Copy out the records word for word, starting at the line that contains "Where should I click to: Click the Spand2" and ending after the line that contains "[x=2214, y=389]".
--- Exercise input ---
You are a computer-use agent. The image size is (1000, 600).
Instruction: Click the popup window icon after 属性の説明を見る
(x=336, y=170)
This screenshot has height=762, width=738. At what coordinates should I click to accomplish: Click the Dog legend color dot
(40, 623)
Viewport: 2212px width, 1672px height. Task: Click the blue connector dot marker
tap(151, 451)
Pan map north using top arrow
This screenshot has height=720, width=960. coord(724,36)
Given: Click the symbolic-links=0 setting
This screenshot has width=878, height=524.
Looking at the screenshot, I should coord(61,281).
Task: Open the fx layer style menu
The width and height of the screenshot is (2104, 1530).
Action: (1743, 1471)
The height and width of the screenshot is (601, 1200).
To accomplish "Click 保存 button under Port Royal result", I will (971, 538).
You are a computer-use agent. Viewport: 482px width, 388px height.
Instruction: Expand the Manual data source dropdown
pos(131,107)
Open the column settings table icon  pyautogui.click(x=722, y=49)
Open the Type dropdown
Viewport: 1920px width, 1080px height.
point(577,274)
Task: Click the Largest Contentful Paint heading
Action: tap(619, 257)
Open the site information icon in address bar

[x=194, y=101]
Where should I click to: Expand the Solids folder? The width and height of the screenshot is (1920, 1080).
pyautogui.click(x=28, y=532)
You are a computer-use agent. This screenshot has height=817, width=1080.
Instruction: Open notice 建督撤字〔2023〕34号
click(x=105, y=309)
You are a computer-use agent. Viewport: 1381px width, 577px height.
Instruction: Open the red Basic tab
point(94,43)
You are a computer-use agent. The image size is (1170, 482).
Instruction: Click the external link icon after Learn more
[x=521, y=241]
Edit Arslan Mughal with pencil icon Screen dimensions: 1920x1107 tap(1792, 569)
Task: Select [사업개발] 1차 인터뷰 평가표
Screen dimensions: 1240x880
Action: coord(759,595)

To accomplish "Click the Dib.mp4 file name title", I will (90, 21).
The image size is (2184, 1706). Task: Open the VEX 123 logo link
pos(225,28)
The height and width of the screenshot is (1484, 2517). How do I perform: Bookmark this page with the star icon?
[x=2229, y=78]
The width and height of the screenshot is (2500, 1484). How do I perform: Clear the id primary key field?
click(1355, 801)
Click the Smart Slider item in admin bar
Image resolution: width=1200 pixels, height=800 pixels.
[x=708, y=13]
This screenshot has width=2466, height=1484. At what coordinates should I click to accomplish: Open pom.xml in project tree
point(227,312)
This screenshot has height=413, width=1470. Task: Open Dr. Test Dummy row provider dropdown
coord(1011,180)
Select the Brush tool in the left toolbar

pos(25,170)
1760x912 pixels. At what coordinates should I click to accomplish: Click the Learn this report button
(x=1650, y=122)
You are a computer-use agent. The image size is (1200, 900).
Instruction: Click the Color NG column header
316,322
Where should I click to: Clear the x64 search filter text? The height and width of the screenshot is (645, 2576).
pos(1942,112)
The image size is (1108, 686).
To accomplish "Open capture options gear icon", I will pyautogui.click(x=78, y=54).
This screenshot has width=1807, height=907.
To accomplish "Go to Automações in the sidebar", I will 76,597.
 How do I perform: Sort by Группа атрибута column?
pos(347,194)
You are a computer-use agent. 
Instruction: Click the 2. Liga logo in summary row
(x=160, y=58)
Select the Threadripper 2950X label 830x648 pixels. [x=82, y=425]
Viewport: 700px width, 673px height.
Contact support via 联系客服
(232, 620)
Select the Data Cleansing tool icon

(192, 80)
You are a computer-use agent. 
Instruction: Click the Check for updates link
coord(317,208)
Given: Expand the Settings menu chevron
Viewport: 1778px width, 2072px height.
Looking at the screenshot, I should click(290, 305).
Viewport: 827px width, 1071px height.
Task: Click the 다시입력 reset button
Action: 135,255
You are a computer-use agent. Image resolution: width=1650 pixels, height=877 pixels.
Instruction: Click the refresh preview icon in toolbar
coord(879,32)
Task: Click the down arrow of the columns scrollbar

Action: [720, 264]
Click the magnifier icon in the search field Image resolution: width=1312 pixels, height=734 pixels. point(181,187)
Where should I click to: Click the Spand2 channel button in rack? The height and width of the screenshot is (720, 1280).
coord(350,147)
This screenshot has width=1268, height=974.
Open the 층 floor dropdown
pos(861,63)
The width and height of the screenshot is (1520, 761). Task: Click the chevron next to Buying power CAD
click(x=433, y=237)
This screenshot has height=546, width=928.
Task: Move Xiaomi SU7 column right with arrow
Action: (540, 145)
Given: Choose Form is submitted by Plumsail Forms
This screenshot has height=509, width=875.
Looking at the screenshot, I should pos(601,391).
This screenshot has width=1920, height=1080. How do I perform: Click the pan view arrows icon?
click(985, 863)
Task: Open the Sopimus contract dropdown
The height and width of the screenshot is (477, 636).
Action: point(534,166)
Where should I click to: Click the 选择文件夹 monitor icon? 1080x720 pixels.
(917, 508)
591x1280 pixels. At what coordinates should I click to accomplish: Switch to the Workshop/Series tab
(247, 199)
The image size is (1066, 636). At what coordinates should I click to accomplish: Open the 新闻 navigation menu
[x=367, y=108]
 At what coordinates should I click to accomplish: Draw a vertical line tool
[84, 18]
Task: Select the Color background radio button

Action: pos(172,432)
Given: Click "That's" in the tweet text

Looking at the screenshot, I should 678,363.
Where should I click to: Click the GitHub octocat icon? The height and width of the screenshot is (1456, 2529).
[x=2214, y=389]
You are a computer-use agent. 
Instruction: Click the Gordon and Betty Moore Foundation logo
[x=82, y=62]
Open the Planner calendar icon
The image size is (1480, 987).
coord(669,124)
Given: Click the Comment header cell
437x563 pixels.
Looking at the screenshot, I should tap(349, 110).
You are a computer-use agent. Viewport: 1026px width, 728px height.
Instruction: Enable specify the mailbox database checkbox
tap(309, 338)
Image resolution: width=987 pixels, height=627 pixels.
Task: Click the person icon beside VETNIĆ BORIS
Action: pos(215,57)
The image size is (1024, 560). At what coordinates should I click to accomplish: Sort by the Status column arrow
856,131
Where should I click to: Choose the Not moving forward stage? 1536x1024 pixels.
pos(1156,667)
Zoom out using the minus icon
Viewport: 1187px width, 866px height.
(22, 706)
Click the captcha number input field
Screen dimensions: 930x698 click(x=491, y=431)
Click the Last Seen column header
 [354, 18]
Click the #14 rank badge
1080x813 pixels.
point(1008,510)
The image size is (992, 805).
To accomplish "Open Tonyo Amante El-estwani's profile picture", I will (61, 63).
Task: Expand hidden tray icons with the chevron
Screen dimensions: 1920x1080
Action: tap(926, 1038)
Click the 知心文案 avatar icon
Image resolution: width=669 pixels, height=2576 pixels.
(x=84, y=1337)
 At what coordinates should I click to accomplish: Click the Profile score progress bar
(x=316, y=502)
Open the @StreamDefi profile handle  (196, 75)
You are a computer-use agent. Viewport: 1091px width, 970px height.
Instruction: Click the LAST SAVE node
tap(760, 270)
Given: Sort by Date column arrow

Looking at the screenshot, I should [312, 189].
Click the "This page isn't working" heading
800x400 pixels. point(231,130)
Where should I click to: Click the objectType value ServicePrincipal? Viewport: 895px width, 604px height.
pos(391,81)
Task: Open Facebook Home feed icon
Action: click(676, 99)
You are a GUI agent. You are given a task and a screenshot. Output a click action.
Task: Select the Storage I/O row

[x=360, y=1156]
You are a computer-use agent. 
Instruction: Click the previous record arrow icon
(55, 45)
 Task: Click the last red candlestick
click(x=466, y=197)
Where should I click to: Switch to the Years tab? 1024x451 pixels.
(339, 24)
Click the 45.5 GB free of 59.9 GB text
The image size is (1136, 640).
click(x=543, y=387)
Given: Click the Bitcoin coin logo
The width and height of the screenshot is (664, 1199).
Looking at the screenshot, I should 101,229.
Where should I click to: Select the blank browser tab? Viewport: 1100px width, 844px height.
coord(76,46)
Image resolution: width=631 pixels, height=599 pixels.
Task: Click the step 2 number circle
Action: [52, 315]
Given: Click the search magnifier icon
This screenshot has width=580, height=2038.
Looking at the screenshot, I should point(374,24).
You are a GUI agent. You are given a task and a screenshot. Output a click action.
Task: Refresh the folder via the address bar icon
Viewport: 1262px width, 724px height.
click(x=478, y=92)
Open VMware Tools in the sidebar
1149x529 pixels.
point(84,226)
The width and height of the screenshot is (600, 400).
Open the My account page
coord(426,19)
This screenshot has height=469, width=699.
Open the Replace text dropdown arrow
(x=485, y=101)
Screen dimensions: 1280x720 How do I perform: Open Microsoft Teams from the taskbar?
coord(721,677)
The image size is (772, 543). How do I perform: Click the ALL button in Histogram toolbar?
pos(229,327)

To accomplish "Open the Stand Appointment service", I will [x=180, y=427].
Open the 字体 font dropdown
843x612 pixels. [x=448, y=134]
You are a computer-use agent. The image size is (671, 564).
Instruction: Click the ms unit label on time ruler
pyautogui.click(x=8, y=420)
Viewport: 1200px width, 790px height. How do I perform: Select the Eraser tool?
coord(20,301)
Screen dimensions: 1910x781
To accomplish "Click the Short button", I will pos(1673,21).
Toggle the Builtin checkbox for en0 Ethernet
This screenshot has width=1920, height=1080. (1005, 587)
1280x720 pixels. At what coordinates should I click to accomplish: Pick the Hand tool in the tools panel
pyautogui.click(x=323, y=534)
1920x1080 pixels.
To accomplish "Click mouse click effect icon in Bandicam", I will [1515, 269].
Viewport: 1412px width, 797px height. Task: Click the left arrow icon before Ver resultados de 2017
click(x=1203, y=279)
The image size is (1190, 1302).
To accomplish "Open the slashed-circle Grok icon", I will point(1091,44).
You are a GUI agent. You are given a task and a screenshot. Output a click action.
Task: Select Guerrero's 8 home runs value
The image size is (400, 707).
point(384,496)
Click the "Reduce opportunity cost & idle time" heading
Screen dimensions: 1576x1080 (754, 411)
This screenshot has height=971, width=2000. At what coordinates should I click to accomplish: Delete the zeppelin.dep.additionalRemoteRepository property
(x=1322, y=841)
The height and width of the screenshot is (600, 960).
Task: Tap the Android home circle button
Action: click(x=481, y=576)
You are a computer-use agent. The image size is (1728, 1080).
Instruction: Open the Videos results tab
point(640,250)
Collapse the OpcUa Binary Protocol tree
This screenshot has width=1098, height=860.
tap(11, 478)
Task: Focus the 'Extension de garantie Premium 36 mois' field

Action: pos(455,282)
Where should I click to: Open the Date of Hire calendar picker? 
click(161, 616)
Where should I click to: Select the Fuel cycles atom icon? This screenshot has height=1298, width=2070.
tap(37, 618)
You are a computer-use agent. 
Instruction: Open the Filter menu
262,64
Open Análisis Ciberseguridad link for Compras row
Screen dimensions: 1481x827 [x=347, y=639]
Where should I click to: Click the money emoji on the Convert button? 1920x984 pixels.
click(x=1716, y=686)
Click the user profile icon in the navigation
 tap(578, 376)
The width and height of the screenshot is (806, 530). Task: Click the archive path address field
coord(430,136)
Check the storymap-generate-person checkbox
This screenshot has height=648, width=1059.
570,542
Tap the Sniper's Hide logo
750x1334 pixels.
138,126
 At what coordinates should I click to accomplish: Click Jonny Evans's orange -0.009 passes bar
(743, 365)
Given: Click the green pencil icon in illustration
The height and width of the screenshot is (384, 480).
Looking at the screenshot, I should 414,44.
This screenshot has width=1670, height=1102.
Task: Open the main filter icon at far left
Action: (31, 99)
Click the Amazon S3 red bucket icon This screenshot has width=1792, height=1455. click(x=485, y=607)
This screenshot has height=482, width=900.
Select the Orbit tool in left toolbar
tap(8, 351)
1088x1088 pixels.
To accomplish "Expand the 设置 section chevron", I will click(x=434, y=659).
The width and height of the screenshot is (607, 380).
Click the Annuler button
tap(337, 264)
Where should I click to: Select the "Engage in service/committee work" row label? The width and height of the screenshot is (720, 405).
---
→ Solution to this problem
Where should I click to: Click the Spand2 channel button in rack? The height and width of the screenshot is (720, 1280).
coord(350,147)
This screenshot has width=1268, height=974.
Open the 층 floor dropdown
pos(861,63)
The width and height of the screenshot is (1520, 761). Task: Click the chevron next to Buying power CAD
click(x=433, y=237)
This screenshot has height=546, width=928.
Task: Move Xiaomi SU7 column right with arrow
Action: (540, 145)
Given: Choose Form is submitted by Plumsail Forms
This screenshot has height=509, width=875.
Looking at the screenshot, I should pos(601,391).
This screenshot has width=1920, height=1080. How do I perform: Click the pan view arrows icon?
click(985, 863)
Task: Open the Sopimus contract dropdown
The height and width of the screenshot is (477, 636).
Action: point(534,166)
Where should I click to: Click the 选择文件夹 monitor icon? 1080x720 pixels.
(917, 508)
591x1280 pixels. At what coordinates should I click to accomplish: Switch to the Workshop/Series tab
(247, 199)
The image size is (1066, 636). At what coordinates should I click to accomplish: Open the 新闻 navigation menu
[x=367, y=108]
 At what coordinates should I click to accomplish: Draw a vertical line tool
[84, 18]
Task: Select the Color background radio button

Action: pos(172,432)
Given: Click "That's" in the tweet text

Looking at the screenshot, I should 678,363.
Where should I click to: Click the GitHub octocat icon? The height and width of the screenshot is (1456, 2529).
[x=2214, y=389]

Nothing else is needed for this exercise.